▶ Listed entries
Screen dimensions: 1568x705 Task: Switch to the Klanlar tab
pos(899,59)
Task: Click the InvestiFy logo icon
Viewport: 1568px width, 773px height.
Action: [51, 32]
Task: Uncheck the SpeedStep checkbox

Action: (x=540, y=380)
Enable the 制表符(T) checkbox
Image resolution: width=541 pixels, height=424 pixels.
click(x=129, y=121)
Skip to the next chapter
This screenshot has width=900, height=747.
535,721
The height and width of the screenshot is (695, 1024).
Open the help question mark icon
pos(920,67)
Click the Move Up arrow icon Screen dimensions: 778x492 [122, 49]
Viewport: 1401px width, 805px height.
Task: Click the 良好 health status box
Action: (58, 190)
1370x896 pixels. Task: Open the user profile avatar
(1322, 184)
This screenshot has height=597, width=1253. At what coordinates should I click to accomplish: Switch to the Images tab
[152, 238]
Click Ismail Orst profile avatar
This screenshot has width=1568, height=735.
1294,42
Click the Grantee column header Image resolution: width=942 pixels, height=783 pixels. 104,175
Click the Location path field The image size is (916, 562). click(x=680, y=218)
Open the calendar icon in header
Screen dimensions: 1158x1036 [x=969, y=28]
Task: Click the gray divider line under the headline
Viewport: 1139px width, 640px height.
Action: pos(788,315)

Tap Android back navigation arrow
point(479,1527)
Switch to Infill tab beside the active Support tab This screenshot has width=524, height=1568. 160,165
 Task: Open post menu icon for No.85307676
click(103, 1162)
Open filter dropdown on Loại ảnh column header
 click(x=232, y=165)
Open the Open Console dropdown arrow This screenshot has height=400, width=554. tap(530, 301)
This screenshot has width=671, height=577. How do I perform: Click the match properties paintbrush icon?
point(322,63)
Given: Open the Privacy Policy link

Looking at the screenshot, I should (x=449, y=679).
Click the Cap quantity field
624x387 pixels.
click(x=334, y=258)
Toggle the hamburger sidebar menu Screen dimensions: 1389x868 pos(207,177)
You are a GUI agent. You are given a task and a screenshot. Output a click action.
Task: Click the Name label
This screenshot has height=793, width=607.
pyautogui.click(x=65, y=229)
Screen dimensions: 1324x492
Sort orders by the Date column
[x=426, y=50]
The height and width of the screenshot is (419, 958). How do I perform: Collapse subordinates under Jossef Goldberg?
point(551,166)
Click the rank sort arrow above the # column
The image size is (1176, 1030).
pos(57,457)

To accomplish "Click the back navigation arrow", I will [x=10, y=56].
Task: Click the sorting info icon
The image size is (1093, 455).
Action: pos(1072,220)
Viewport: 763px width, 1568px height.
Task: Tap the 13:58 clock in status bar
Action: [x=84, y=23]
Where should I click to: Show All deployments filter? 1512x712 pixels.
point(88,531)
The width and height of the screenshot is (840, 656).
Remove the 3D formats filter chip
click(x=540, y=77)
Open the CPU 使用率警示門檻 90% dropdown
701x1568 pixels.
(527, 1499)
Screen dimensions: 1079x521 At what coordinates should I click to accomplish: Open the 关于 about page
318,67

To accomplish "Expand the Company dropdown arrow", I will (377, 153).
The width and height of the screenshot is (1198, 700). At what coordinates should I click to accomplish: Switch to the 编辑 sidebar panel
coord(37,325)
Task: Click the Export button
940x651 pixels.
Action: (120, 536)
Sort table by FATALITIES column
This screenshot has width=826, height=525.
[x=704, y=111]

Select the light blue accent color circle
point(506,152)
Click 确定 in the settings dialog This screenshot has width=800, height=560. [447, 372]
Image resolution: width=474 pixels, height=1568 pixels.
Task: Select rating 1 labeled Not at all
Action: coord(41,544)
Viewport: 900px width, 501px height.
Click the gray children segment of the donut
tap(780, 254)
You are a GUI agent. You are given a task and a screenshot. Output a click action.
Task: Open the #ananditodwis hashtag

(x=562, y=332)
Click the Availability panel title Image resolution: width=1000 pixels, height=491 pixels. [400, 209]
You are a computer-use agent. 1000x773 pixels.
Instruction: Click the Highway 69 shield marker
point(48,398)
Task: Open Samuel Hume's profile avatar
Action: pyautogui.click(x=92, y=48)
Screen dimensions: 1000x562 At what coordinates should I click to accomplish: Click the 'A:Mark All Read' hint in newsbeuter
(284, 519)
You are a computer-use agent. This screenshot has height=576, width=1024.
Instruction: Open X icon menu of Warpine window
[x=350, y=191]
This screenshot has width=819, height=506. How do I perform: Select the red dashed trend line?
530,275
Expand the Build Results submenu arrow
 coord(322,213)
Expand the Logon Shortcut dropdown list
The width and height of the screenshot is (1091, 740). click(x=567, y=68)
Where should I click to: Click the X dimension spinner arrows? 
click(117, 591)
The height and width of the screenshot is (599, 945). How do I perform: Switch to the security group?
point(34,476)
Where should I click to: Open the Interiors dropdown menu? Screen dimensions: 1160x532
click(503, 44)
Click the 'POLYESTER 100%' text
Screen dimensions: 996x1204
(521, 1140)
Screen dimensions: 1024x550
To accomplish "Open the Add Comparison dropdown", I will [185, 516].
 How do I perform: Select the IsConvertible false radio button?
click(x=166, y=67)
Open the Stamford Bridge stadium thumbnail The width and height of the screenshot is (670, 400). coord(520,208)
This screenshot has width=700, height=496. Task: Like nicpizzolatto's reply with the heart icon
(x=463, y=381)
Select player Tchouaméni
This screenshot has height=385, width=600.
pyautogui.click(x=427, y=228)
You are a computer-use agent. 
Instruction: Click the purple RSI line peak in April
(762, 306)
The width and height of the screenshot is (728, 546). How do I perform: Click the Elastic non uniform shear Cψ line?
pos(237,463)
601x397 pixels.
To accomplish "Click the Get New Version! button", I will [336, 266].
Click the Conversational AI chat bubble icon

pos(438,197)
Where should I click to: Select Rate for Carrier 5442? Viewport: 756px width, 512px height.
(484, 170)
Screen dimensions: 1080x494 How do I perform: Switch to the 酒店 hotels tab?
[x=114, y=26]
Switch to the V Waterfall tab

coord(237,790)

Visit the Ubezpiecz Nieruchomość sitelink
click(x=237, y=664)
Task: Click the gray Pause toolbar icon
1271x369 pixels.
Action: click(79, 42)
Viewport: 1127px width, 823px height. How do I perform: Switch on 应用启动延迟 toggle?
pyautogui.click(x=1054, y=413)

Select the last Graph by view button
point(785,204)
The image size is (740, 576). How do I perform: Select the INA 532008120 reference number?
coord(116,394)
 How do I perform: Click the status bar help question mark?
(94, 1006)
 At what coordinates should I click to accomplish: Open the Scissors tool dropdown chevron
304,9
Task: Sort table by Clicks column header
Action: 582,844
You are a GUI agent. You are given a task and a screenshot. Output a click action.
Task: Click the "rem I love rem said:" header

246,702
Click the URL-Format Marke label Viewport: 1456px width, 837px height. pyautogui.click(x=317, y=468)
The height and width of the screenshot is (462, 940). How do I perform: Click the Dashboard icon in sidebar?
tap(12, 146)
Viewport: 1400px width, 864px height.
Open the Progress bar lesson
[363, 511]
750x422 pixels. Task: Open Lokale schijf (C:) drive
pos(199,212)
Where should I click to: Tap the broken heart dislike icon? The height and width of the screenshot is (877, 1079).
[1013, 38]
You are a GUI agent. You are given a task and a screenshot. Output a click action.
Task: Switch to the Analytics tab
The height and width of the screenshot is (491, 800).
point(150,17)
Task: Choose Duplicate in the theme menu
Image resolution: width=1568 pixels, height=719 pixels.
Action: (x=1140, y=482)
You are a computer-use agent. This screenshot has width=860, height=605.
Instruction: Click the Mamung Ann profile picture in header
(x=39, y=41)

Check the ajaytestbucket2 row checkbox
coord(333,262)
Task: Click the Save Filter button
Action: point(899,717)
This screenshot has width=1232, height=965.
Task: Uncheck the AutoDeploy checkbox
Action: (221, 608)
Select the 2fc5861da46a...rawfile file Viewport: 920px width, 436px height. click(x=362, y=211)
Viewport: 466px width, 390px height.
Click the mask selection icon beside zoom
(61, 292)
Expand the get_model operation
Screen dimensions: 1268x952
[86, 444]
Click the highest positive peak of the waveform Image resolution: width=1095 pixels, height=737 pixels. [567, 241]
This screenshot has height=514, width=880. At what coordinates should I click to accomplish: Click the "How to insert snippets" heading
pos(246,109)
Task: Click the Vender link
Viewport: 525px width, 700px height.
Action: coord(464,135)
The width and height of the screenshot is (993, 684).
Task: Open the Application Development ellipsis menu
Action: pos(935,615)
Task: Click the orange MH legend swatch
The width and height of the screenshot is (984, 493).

▶ Exercise directions
From the top of the material above, please transcribe each line exactly. Include the line with "Enable the 制表符(T) checkbox" and end there.

▶ Response to this task
Screen dimensions: 1568x705 Task: Switch to the Klanlar tab
pos(899,59)
Task: Click the InvestiFy logo icon
Viewport: 1568px width, 773px height.
Action: [51, 32]
Task: Uncheck the SpeedStep checkbox

Action: (x=540, y=380)
Enable the 制表符(T) checkbox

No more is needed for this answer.